The types of tasks that might come under the human resources management category include compensation, payroll issues, benefits management and day-to-day employee relations. Human resources professionals from this category would be involved in any dispute that an employee has with management. They would also be involved in hiring and firing. These types of tasks can be described as routine and administrative.
By contrast, human resources development concerns itself with strategic thinking about the workforce. Therefore training needs, industrial psychology and driving productivity gains would all be the province of HRD. Professionals working in this area do sometimes concern themselves with the individuals’ needs in an organization, but they more often consider the workforce needs of the company as a whole.
In a large organization, HRM and HRD functions will be carried out by different professionals.
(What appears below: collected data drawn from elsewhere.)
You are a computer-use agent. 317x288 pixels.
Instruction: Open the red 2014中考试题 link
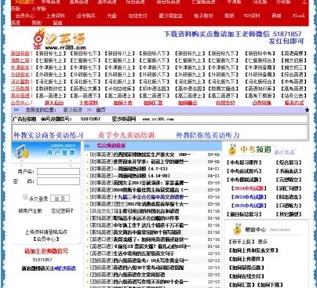point(249,188)
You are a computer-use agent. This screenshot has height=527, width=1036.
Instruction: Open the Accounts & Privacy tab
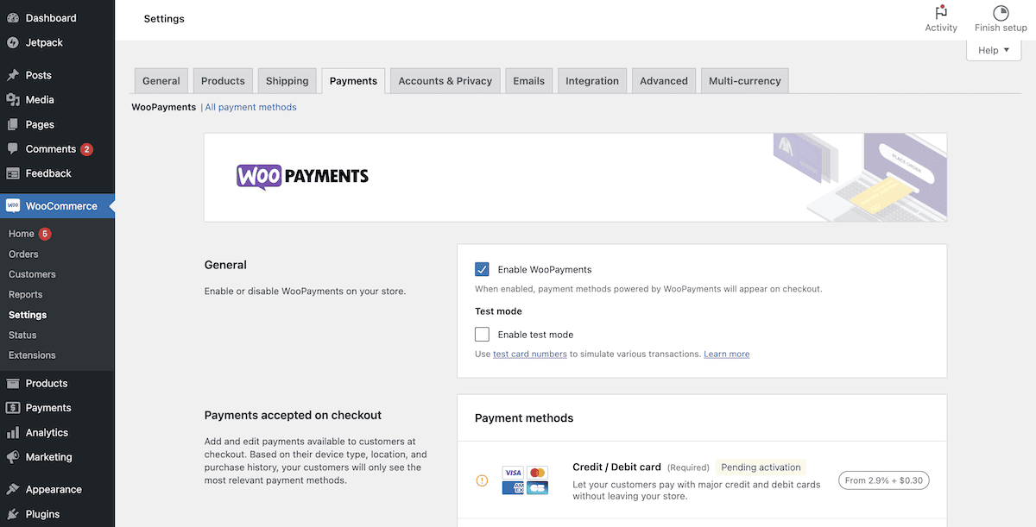[445, 81]
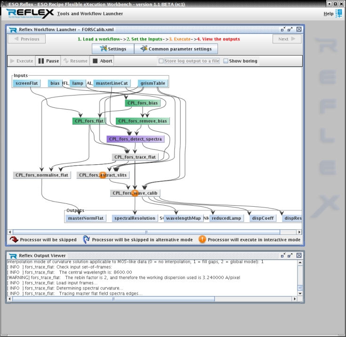Select the CPL_fors_detect_spectra node
The width and height of the screenshot is (346, 337).
coord(135,139)
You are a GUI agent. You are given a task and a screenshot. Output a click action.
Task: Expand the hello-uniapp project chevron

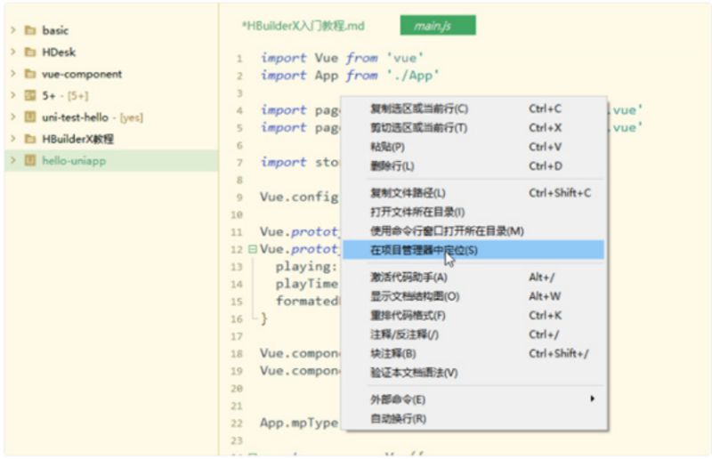point(12,161)
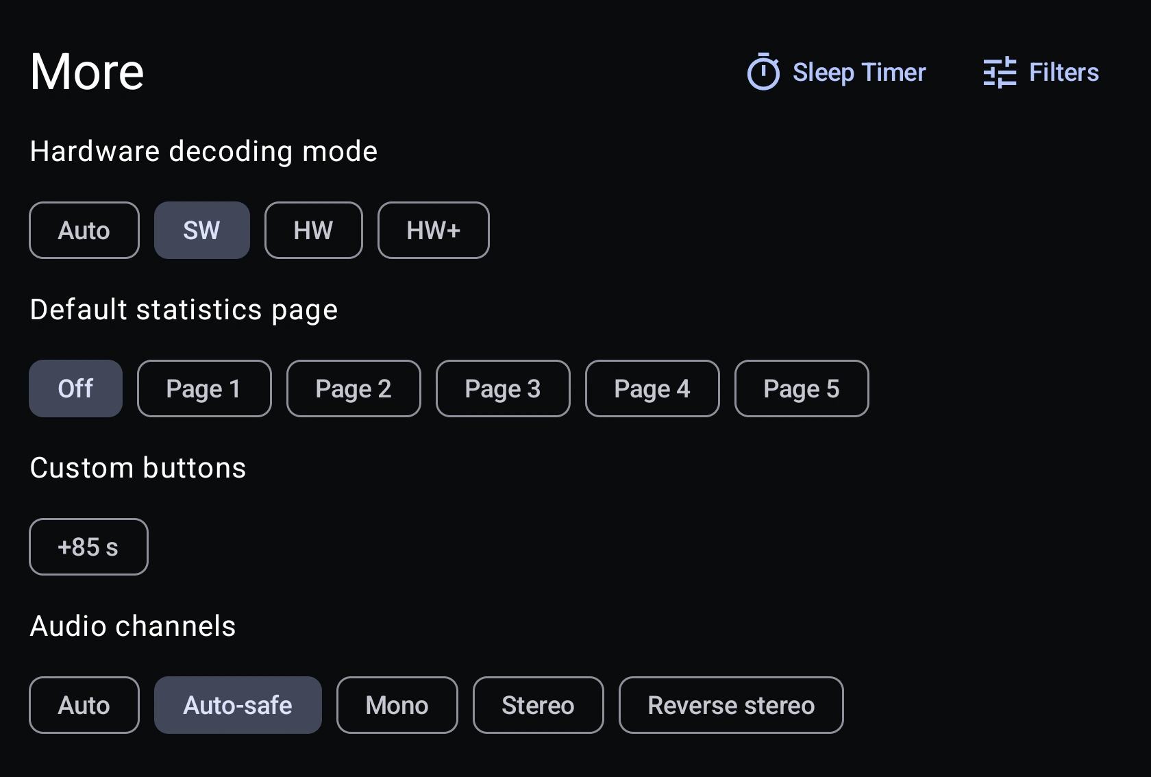Set hardware decoding to Auto
This screenshot has width=1151, height=777.
pyautogui.click(x=84, y=230)
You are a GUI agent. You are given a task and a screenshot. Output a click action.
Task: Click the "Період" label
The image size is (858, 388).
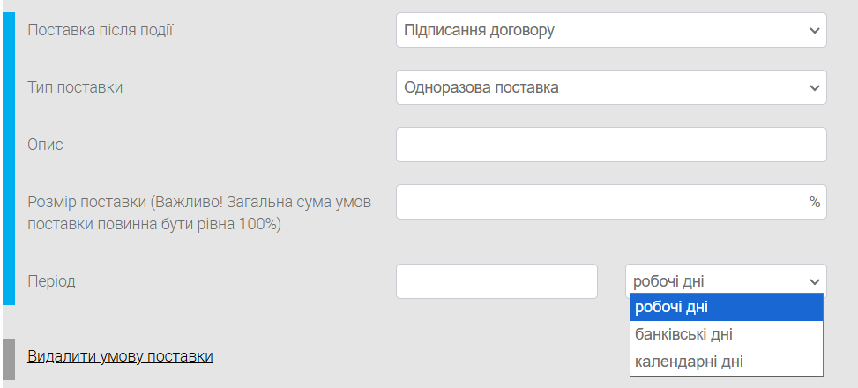[x=52, y=281]
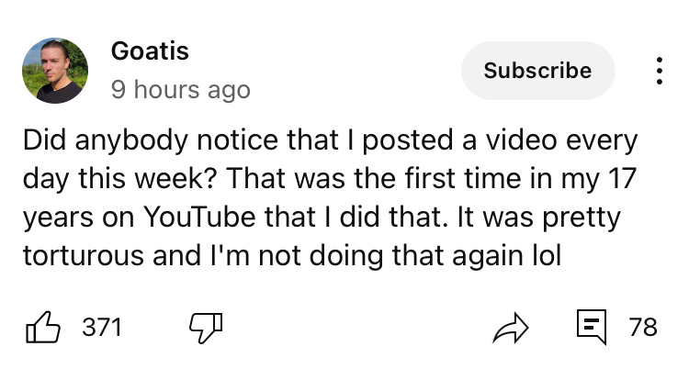This screenshot has height=380, width=689.
Task: Subscribe to the Goatis channel
Action: (x=537, y=71)

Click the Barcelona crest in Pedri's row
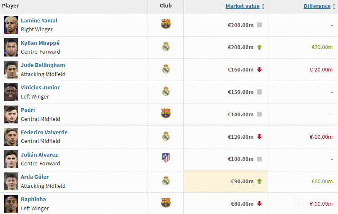[x=165, y=114]
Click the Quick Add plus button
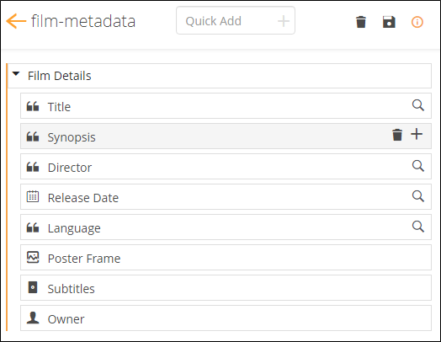This screenshot has width=441, height=342. [284, 21]
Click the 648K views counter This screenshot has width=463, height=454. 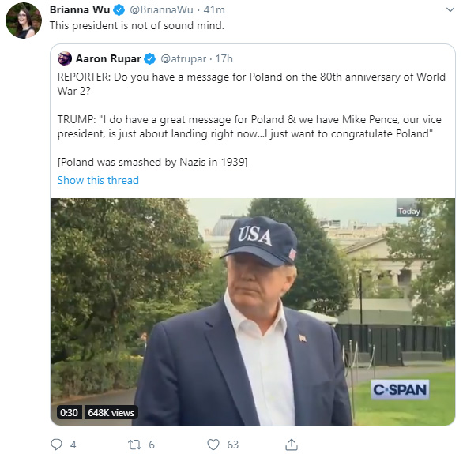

In the work life of an employee, HRM and HRD may seem to have parallel but separate functions. A new employee may be recruited by an HRM officer, but then receive a training plan from an HRD executive. He may deal with HRM when choosing a benefits plan, but then meet with HRD for his performance review.
In order for a large organization to function productively, HRD and HRM must collaborate closely. HRM executives, working closely with employees, may notice a trend in needs for training, or a particular dissatisfaction with workplace conditions. These issues can then be taken up and addressed at a strategic level by HRD personnel. In the same way, in order for a strategic HR change to be implemented, HRD executives may brief HRM staff on changes to be made in hiring practices.